ITEMS>
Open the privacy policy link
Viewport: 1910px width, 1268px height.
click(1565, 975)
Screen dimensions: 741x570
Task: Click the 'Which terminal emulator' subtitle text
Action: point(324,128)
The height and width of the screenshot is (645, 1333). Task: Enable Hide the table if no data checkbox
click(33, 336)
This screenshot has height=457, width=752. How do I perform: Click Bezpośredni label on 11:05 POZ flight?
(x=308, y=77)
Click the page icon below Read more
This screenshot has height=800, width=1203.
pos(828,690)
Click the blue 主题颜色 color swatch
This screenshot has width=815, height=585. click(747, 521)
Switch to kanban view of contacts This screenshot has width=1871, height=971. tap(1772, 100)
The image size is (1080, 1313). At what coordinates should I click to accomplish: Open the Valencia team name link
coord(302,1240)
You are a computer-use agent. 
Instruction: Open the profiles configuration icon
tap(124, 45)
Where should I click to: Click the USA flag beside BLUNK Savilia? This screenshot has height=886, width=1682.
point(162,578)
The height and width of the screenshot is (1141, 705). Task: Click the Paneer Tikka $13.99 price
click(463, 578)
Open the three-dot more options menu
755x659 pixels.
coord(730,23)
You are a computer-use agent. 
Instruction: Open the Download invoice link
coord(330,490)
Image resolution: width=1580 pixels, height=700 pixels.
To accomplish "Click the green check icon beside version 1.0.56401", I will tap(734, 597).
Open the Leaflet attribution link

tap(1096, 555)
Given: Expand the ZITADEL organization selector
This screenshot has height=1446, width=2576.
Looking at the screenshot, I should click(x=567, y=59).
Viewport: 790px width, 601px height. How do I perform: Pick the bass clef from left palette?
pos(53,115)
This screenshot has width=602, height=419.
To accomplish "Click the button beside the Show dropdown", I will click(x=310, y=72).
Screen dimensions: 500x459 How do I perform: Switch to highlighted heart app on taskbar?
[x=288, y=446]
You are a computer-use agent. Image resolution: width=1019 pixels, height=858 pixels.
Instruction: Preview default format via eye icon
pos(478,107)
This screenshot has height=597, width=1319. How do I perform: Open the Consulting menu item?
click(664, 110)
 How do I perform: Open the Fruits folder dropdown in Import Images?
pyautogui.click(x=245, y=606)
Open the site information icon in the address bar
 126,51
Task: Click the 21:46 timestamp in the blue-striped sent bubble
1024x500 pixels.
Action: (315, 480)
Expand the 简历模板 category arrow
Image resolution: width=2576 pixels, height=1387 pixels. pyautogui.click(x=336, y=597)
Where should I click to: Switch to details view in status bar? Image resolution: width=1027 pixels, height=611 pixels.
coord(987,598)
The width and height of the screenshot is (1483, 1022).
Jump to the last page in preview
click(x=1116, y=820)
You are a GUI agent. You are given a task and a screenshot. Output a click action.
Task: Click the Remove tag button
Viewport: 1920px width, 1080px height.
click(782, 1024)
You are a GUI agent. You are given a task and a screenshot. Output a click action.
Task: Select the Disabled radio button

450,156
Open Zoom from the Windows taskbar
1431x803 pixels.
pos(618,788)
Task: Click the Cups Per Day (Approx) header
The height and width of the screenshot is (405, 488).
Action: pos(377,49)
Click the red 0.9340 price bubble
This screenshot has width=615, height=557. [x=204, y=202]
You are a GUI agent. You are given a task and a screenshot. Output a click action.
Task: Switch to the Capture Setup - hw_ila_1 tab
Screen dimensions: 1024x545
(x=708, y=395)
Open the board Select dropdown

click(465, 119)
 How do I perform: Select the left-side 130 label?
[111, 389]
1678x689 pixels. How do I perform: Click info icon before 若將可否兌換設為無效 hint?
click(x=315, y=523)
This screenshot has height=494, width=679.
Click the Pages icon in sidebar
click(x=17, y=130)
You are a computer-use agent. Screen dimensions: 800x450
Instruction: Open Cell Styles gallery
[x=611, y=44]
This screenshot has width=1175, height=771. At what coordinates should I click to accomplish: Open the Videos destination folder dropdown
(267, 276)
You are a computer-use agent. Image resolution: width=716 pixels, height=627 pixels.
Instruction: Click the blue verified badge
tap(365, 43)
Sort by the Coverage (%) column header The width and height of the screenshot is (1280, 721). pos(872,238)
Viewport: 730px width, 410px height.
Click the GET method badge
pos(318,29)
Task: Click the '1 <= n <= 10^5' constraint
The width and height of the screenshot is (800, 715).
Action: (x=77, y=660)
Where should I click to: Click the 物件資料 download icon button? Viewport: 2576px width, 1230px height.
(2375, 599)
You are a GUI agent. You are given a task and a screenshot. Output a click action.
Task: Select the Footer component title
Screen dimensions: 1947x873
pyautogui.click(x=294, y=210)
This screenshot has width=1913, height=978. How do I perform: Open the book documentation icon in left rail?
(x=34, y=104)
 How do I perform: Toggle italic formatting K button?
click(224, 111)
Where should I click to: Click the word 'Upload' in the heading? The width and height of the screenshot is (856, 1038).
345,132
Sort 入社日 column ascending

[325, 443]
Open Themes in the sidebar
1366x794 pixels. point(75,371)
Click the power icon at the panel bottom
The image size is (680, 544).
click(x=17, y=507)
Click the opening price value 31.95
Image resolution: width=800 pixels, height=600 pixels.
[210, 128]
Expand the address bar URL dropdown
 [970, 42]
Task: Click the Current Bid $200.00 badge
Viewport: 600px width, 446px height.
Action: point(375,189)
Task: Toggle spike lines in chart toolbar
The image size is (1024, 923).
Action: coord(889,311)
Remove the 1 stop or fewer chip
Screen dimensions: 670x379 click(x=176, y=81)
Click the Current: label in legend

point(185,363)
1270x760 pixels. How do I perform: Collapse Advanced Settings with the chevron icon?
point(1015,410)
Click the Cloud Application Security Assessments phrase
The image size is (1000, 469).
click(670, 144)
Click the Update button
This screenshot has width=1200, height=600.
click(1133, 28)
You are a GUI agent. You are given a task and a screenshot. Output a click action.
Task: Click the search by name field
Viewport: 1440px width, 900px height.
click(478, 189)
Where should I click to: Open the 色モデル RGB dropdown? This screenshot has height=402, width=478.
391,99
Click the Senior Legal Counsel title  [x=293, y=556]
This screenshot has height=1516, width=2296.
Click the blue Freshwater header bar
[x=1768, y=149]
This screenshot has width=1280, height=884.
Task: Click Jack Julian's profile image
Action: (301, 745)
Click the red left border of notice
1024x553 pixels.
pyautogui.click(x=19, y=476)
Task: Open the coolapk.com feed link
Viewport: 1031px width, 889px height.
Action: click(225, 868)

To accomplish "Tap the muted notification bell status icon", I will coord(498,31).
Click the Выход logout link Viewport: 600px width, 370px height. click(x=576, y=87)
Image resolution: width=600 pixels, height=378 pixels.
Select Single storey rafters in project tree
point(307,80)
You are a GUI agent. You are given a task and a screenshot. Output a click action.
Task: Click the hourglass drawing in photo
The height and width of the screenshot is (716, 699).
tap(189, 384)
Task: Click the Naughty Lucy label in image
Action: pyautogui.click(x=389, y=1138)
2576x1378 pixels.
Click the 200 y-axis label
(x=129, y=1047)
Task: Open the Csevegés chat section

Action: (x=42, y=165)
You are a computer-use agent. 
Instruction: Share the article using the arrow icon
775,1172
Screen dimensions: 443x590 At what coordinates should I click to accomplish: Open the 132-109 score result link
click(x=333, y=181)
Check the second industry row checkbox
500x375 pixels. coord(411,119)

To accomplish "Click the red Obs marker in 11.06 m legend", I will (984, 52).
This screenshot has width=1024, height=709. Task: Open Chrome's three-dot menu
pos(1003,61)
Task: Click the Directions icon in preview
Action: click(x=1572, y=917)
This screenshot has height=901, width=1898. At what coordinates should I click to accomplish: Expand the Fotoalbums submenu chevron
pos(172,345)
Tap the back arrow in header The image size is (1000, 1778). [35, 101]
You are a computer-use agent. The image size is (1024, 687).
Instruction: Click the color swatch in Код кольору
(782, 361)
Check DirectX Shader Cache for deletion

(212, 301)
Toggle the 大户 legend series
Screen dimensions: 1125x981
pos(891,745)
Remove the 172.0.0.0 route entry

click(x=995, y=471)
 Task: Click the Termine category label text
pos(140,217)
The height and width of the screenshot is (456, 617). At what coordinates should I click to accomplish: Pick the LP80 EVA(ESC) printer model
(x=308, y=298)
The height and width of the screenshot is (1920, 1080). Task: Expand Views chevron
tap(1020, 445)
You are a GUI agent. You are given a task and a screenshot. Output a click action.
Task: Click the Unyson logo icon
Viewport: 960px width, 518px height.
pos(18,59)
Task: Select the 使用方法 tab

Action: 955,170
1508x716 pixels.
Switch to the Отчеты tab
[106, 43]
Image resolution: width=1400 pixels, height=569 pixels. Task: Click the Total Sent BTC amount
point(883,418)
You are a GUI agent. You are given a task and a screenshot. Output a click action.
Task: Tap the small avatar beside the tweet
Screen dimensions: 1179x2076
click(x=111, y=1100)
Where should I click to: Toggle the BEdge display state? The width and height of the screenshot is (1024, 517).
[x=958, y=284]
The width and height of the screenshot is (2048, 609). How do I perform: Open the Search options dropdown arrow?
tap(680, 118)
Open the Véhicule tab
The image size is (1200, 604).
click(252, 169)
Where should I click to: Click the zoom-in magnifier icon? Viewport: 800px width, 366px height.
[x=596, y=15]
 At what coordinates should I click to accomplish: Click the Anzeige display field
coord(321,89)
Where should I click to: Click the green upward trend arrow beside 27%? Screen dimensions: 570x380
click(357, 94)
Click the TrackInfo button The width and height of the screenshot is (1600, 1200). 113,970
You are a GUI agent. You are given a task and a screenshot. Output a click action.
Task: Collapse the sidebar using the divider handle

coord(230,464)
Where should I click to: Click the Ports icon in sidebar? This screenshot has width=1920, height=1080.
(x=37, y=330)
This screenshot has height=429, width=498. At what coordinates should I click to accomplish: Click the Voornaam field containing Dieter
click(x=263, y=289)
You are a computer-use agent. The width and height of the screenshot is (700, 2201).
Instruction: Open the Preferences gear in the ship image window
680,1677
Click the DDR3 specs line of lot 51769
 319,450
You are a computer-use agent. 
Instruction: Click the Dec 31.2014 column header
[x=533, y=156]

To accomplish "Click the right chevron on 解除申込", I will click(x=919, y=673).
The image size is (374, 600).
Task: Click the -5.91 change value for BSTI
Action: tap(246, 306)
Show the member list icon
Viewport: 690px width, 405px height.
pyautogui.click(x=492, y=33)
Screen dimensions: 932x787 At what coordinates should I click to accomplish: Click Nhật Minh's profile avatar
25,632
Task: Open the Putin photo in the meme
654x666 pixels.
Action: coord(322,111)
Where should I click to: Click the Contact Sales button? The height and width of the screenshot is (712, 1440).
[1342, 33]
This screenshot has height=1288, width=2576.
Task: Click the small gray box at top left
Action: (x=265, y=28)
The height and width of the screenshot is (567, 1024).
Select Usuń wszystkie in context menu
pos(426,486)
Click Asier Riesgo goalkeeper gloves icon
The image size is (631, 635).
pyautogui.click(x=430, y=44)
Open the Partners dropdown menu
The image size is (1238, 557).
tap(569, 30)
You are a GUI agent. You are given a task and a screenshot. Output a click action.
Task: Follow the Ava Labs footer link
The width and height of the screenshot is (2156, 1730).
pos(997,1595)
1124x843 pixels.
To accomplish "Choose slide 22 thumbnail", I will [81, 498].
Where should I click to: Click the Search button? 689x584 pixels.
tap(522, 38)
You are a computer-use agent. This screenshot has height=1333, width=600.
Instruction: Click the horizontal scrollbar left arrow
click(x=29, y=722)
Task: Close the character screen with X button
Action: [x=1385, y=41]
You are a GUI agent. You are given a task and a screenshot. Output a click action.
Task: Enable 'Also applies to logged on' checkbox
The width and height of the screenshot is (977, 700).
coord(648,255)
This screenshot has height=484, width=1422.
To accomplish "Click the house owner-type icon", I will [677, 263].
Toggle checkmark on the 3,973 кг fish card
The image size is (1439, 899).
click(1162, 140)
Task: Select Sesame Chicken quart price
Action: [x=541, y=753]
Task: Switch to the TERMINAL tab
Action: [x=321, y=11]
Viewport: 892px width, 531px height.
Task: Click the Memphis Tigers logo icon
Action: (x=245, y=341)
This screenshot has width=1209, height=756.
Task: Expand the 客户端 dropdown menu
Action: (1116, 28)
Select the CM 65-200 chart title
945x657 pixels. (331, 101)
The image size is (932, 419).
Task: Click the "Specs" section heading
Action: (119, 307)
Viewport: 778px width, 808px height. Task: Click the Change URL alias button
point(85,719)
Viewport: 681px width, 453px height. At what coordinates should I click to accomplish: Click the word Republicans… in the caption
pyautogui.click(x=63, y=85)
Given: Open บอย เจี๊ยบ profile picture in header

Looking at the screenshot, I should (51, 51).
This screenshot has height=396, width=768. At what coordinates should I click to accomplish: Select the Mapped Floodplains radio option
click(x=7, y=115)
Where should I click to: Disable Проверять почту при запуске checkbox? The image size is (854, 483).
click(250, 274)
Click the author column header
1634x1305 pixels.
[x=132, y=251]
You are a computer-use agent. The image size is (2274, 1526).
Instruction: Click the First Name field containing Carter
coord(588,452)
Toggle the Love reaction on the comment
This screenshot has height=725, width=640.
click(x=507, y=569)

PROBLEM TO SOLVE>
Return the records from the line containing "Viewport: 778px width, 808px" through the end of the records, unchanged.

CORRECT RESPONSE>
Viewport: 778px width, 808px height. Task: Click the Change URL alias button
point(85,719)
Viewport: 681px width, 453px height. At what coordinates should I click to accomplish: Click the word Republicans… in the caption
pyautogui.click(x=63, y=85)
Given: Open บอย เจี๊ยบ profile picture in header

Looking at the screenshot, I should (51, 51).
This screenshot has height=396, width=768. At what coordinates should I click to accomplish: Select the Mapped Floodplains radio option
click(x=7, y=115)
Where should I click to: Disable Проверять почту при запуске checkbox? The image size is (854, 483).
click(250, 274)
Click the author column header
1634x1305 pixels.
[x=132, y=251]
You are a computer-use agent. The image size is (2274, 1526).
Instruction: Click the First Name field containing Carter
coord(588,452)
Toggle the Love reaction on the comment
This screenshot has height=725, width=640.
click(x=507, y=569)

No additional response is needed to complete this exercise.